Seizure-induced neuronal injury: Human data

Article abstractEvidence that recurrent epileptic seizures may cause neuronal injury in some patients has been inferred from clinical observation, neuropsychological assessments, and neuroimaging studies. Cross-sectional investigations have yielded conflicting results and it is not possible to draw conclusions regarding causation, rather than merely association, from such designs. However, there is also evidence from in vivo biochemical studies that seizures may cause neuron injury.

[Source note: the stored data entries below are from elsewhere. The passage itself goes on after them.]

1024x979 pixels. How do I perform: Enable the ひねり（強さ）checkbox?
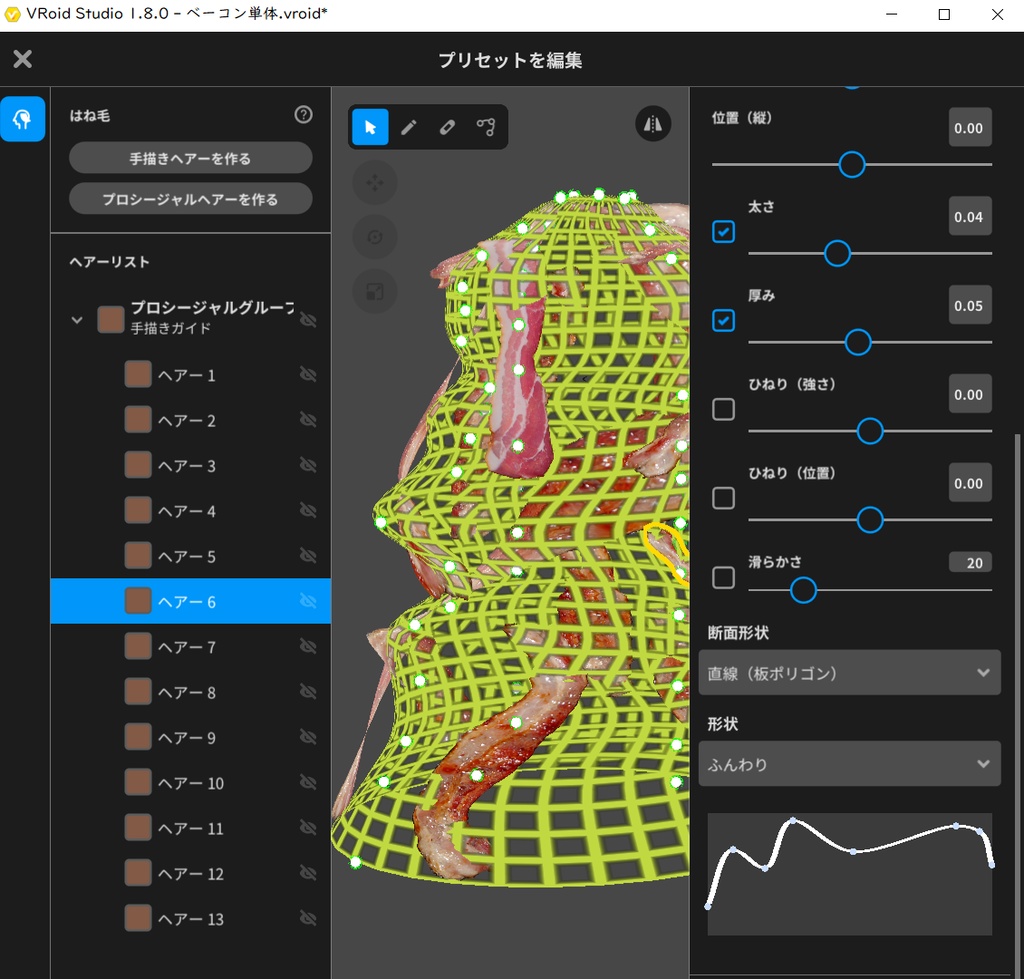click(723, 409)
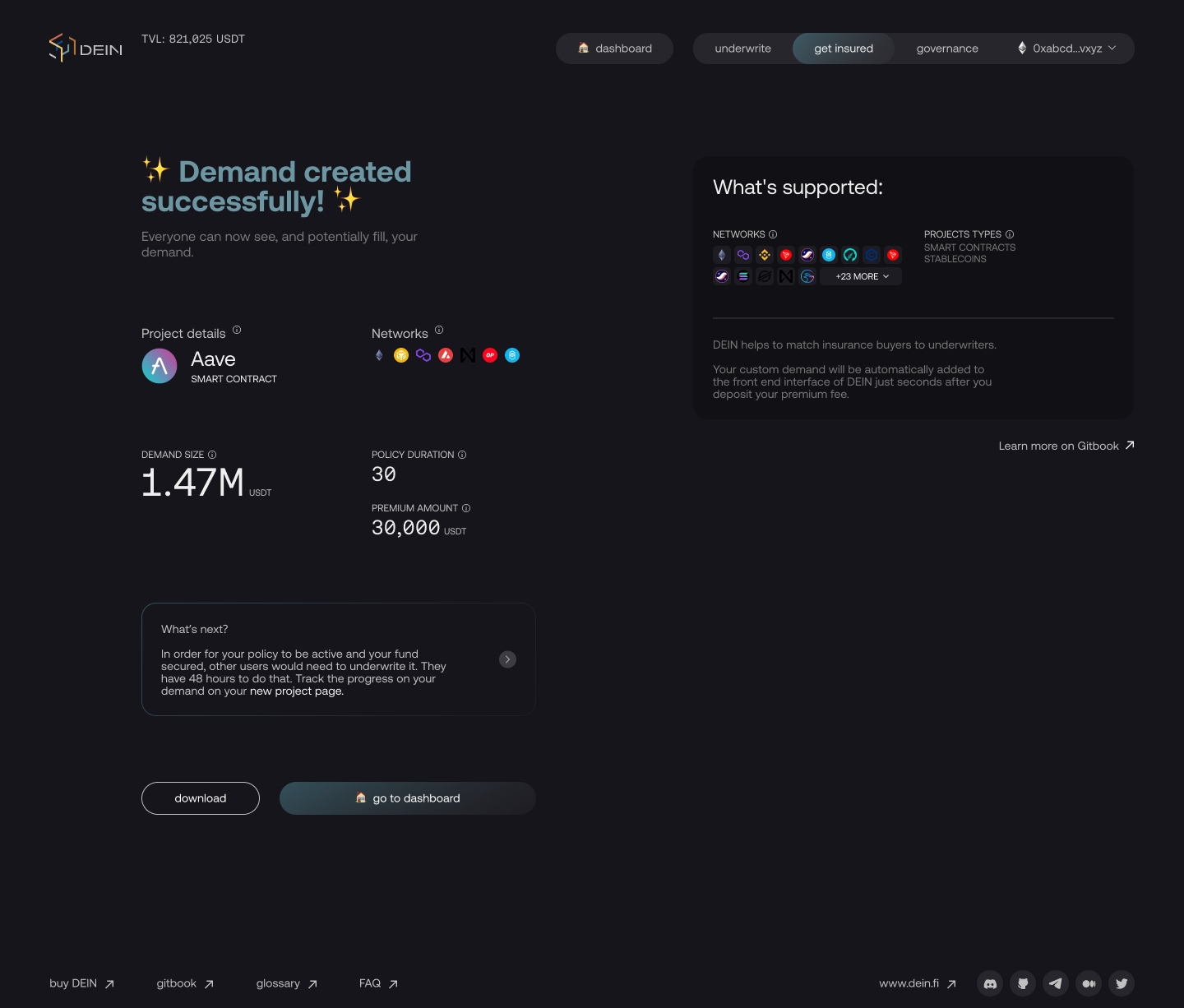Click the Twitter icon in the footer
The width and height of the screenshot is (1184, 1008).
(x=1121, y=983)
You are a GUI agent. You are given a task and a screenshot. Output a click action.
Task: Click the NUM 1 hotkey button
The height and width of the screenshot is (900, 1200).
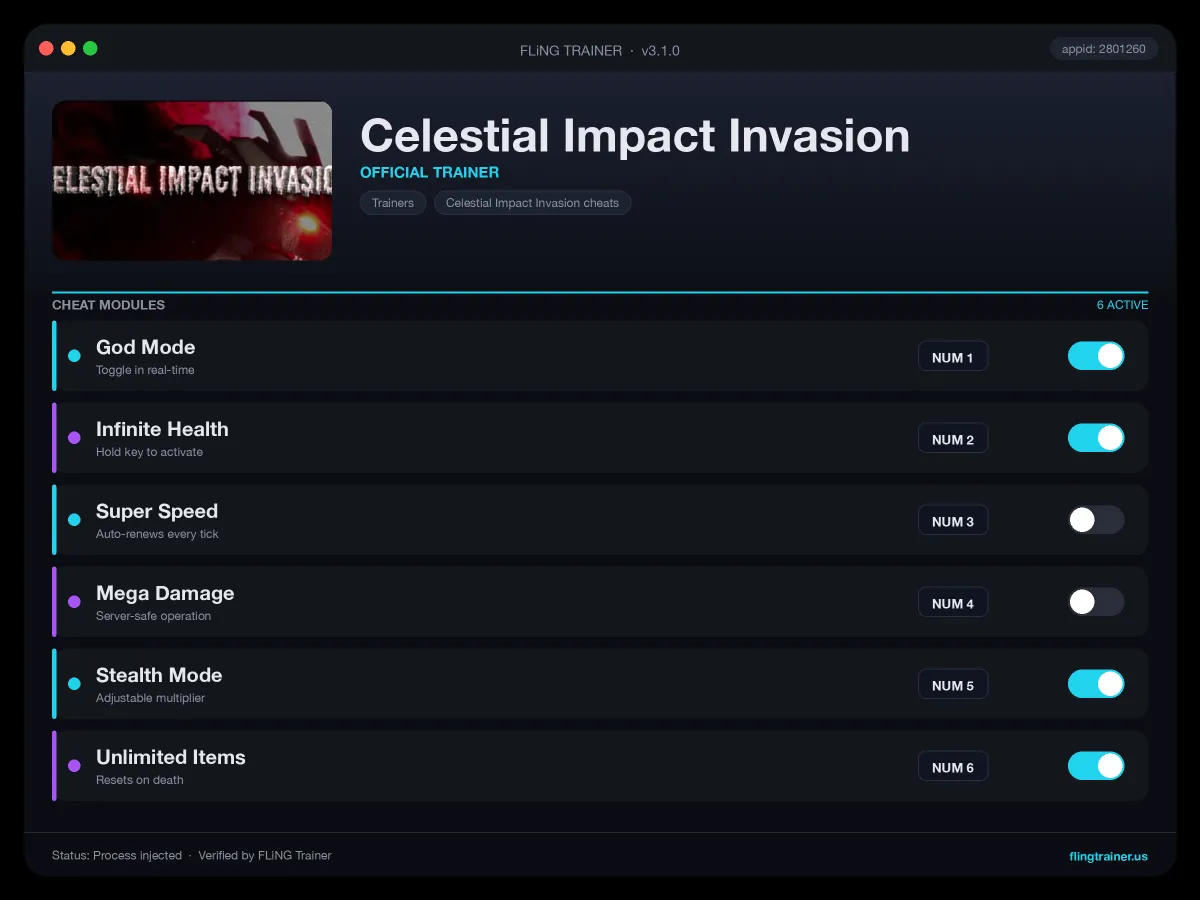pos(953,357)
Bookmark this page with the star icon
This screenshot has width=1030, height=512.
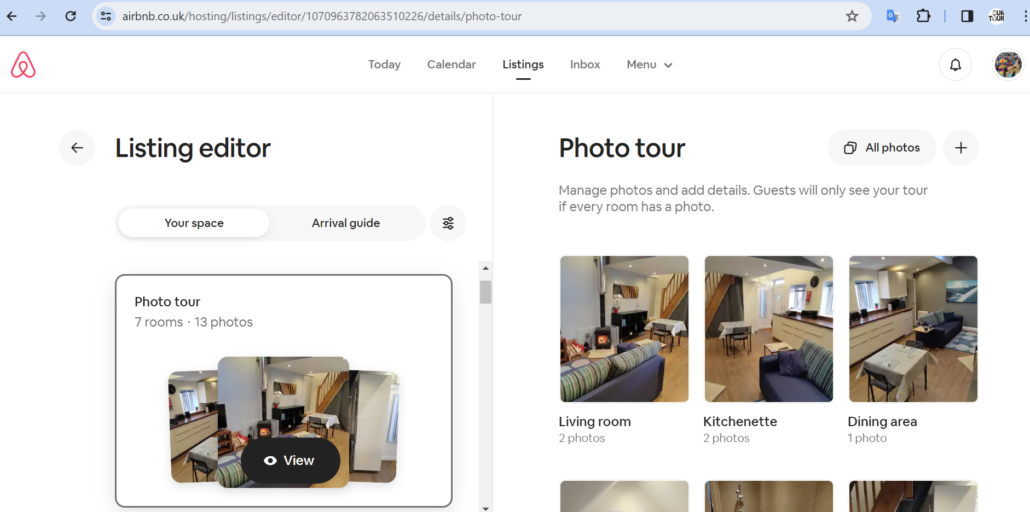point(852,16)
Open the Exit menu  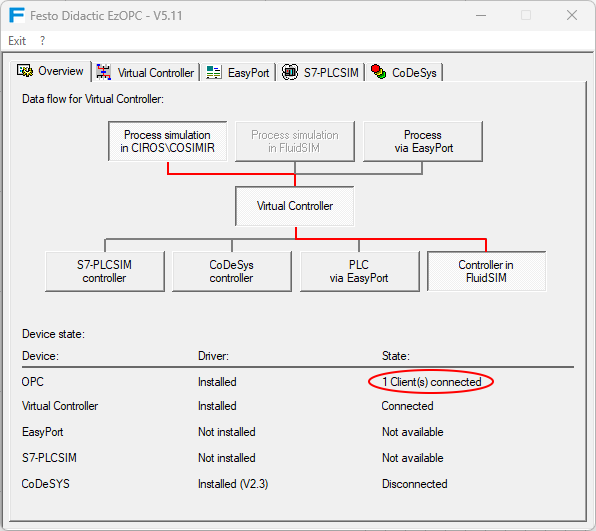point(17,41)
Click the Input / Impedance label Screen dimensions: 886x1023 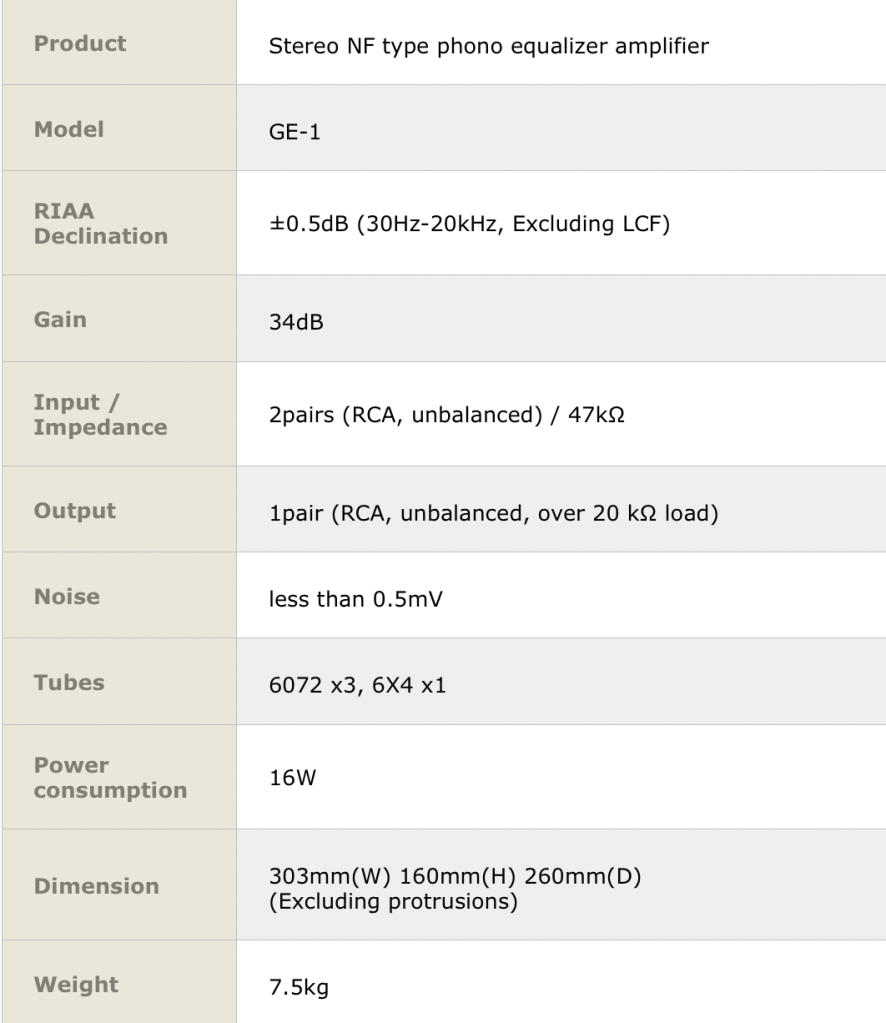(100, 414)
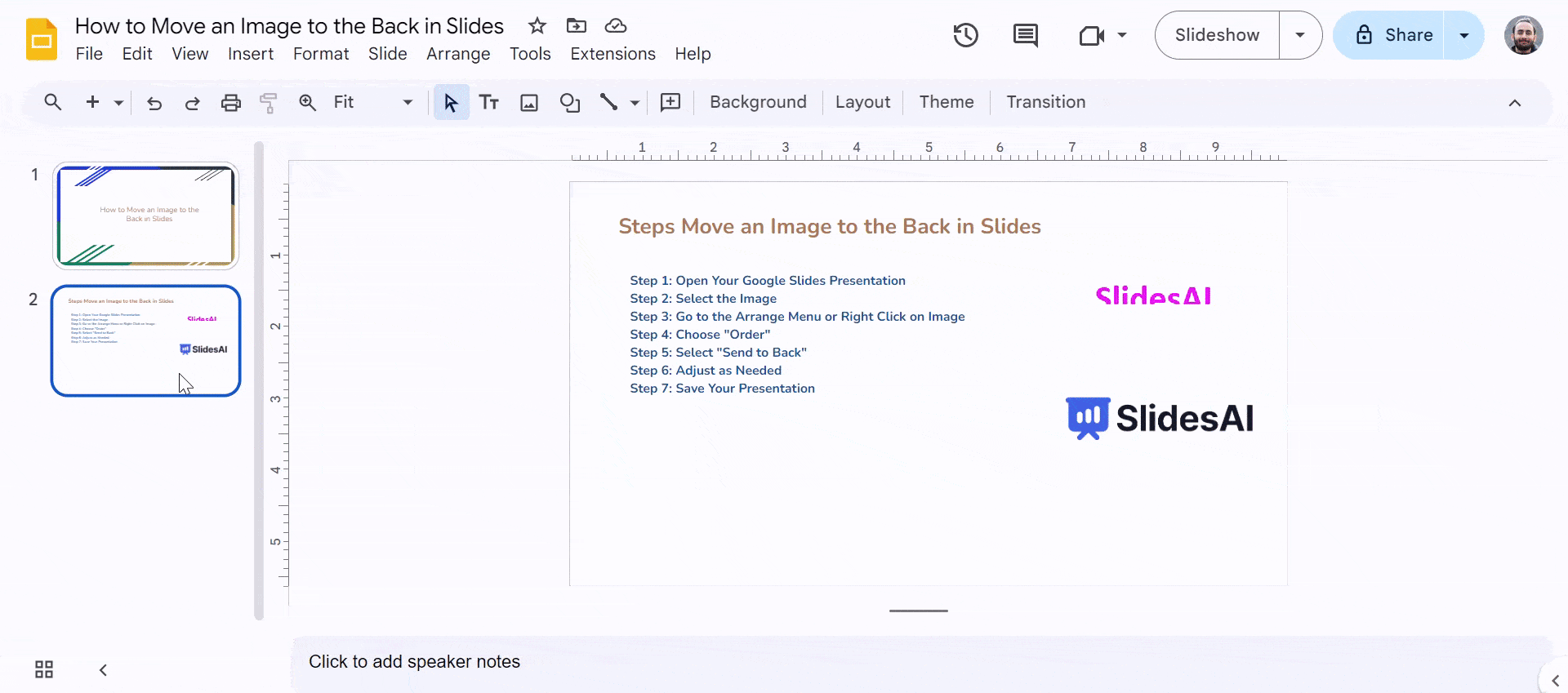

The heterogeneity of the epilepsies, epileptic seizures, co-morbidities, treatment regimens, and individual patient susceptibility all complicate the picture and inhibit the drawing of conclusions that are uniformly applicable. Longitudinal neuroimaging studies have the potential to objectively identify structural changes in the brain that are markers of neuronal injury. Such studies are a major undertaking, requiring age-matched control groups and consistent image acquisition and analysis techniques. One needs to analyze not only changes in group means but also the number of patients who show significant changes in imaging parameters that exceed the limits of test–retest reliability and changes in age-matched controls. Quantitative analysis of MRI T1-weighted volumetric datasets can reliably identify changes in cerebral and hippocampal volumes of 1–3% in individual subjects. The sensitivity of such quantitative analysis of structural data to identify functionally significant changes is not yet certain. Functional imaging techniques such as MR spectroscopy, PET, and SPECT may be more sensitive for detecting cerebral abnormalities, but their test–retest reliability is inferior. Other MRI tools, such as diffusion tensor imaging, may be useful for evaluating secondary cerebral damage after seizures, both acutely and chronically. Present evidence suggests that, to detect significant treatment effects, longitudinal studies of putative neuroprotective agents, using neuroimaging methods as a surrogate end point, would require at least a 3-year observation period, include large numbers of patients, and provide stratification for important clinical variables.